Cloud is particularly useful if you have a lot of people who want to access the same BIG datasets and do distributed processing on them. The direct cost comparison of a hard drive on your desk vs S3 is really apples-to-oranges. A fast SSD works great if you are the only person who needs to access the data and you are accessing it from a computer that is plugged directly into the hard drive. For feeding data to ML training on a single machine, I’m sure there there is nothing faster than downloading the data onto a fast SSD.
But if you have a team of 100 people across the world who need to access the data simultaneously, you need 100 hard drives and 100 copies of the data.
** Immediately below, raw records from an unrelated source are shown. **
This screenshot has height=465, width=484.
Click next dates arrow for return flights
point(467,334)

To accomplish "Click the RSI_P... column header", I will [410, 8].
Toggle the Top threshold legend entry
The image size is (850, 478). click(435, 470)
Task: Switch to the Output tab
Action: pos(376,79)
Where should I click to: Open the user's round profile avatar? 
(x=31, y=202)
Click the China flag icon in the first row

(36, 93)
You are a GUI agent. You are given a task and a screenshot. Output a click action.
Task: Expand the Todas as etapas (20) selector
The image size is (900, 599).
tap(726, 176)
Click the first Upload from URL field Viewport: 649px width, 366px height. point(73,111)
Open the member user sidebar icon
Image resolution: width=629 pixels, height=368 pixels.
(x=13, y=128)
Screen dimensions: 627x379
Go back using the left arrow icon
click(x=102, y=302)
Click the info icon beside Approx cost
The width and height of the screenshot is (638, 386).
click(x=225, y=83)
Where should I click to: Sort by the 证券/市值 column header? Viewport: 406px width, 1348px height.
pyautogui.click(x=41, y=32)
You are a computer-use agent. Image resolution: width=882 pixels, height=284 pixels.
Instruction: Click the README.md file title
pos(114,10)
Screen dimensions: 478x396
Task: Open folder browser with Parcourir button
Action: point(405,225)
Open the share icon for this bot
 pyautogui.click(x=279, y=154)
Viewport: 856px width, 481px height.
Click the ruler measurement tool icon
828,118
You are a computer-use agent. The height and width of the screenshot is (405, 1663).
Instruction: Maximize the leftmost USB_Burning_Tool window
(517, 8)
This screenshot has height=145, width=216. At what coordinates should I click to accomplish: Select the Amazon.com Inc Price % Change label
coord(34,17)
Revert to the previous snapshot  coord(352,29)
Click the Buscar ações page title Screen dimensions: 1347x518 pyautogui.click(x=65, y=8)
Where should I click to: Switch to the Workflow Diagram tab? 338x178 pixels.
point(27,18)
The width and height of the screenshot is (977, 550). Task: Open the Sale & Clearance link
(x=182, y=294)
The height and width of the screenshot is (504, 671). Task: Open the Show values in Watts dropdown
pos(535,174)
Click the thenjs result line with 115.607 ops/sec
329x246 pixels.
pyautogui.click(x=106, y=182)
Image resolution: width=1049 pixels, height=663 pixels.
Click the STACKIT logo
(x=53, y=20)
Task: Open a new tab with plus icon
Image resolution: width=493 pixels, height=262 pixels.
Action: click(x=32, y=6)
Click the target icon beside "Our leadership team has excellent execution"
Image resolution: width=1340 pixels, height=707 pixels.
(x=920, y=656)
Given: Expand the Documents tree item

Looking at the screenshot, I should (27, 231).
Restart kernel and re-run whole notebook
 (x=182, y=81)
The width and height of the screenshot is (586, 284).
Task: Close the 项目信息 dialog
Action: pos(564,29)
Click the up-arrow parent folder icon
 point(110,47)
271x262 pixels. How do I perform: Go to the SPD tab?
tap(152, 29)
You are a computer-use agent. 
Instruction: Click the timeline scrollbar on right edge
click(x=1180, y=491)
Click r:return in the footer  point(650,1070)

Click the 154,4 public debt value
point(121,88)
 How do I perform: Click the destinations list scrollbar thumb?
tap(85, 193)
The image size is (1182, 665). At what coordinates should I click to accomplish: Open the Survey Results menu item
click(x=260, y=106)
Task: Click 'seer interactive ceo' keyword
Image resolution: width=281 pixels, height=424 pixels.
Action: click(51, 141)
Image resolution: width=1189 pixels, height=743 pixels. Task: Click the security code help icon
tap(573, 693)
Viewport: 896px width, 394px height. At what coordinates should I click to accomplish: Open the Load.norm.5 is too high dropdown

That’s where S3 starts to look more attractive.
Cloud storage goes over the network, so its single-machine throughput is usually limited by network bandwidth. 700 MB/s is a decently fast network speed. Maybe you could tweak something to do better, but not by an order of magnitude. The performance benefits of cloud storage are only evident when you move into distributed mode. We gave some results about this in the paper linked below.
This figure shows the throughput from GCS (and other storage options) as a function of the number of distributed Dask workers. With modest levels of parallelism (~20 workers), we can easily get to 5 GB/s throughput, comparable to the fastest SSDs. That’s because the distributed nature of the I/O overcomes the network bottleneck for a single machine.
In Pangeo, we tend to be focused on the case where there is a big dataset that is shared by lots of people (CMIP6 is the prime example). But this certainly isn’t the scenario for every data science team.